1. Generate a verified dataset¶

# mock by default; set e.g. ANTHROPIC_API_KEY for a real LLM generator
python scripts/make_dataset.py --n 1000 --vary-modes --verify --dedup --rubric strict --out data

This writes data/train.jsonl (+ a ShareGPT copy and a dataset card).

2. Build the SFT and DPO splits¶

from agentsynth import (
    AgentTrajectoryGenerator, TrajectoryEvaluator, load_jsonl,
    build_sft_dataset, build_preference_pairs, build_dpo_dataset,
)

trajectories = load_jsonl("data/train.jsonl")
build_sft_dataset(trajectories, "data/sft.jsonl")

gen, judge = AgentTrajectoryGenerator(), TrajectoryEvaluator()
pairs = build_preference_pairs(gen, judge, [t.query for t in trajectories][:200], k=6)
build_dpo_dataset(pairs, "data/dpo.jsonl")

3. Fine-tune (GPU)¶

pip install "agentsynth-ai[train]"          # plus `unsloth` for the fast 4-bit path
python scripts/train_sft.py --data data/sft.jsonl --model unsloth/llama-3.1-8b-bnb-4bit --out out/sft
python scripts/train_dpo.py --data data/dpo.jsonl --model out/sft --out out/dpo

4. Benchmark before vs after¶

python scripts/run_benchmark.py --before <base-model> --after <finetuned-model>

It prints a markdown table — tool accuracy, arg accuracy, and overall score, with before / after / Δ. A positive Δ is the headline result.

Notes¶

The built-in benchmark is small, so the harness also runs recognized suites.
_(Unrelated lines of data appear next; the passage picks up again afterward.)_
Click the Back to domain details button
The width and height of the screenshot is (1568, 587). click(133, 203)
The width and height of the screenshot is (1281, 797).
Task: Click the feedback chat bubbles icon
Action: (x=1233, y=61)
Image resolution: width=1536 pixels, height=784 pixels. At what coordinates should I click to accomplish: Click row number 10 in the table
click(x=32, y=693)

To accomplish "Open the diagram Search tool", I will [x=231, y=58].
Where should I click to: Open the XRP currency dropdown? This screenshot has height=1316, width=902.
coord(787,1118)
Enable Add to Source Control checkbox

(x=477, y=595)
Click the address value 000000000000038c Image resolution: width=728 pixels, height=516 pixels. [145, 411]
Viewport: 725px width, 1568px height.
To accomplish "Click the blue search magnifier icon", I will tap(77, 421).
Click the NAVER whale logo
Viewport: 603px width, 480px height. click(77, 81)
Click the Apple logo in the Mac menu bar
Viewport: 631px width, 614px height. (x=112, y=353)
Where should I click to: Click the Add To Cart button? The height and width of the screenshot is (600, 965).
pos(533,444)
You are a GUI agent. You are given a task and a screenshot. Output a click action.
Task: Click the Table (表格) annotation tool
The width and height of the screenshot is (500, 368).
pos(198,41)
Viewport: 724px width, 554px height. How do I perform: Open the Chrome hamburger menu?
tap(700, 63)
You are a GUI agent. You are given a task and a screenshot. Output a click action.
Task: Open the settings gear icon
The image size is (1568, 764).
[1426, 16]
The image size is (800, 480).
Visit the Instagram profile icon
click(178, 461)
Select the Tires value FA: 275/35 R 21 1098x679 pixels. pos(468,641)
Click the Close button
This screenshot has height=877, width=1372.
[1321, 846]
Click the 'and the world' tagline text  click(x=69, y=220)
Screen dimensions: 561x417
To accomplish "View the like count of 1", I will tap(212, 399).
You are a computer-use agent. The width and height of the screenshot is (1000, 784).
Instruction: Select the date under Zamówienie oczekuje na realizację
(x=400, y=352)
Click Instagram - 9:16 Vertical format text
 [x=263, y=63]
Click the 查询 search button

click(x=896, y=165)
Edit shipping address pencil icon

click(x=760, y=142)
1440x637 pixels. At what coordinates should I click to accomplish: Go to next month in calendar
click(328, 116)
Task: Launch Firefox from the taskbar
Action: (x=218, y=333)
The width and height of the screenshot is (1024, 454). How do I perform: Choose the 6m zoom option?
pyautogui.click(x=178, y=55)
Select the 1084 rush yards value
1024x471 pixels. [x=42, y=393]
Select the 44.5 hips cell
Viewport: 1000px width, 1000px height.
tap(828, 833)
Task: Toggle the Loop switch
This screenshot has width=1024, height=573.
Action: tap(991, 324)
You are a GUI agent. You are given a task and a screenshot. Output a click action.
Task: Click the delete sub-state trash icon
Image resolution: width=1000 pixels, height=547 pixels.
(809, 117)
A real 25-case slice of the Berkeley Function-Calling Leaderboard (simple_python) ships with the package: load_sample_bfcl() returns cases you can pass straight to run_benchmark — no download, fully offline (see examples/benchmark_bfcl.py). For the full suite, download the official BFCL files and call load_bfcl("BFCL_v4_simple_python.json", "possible_answer/BFCL_v4_simple_python.json"). run_tau_bench(model=...) bridges to the official τ-bench harness (multi-turn, so it delegates to the tau-bench package; see examples/tau_bench_demo.py). Any model is a model_fn(query, tools) -> (tool_name, tool_args); prompted_model wraps any text model, and run_benchmark.py --model <litellm-id> uses native tool calls.
Keep the benchmark queries out of the training set — generate training data with different seeds, and run decontaminate against the benchmark queries to be sure.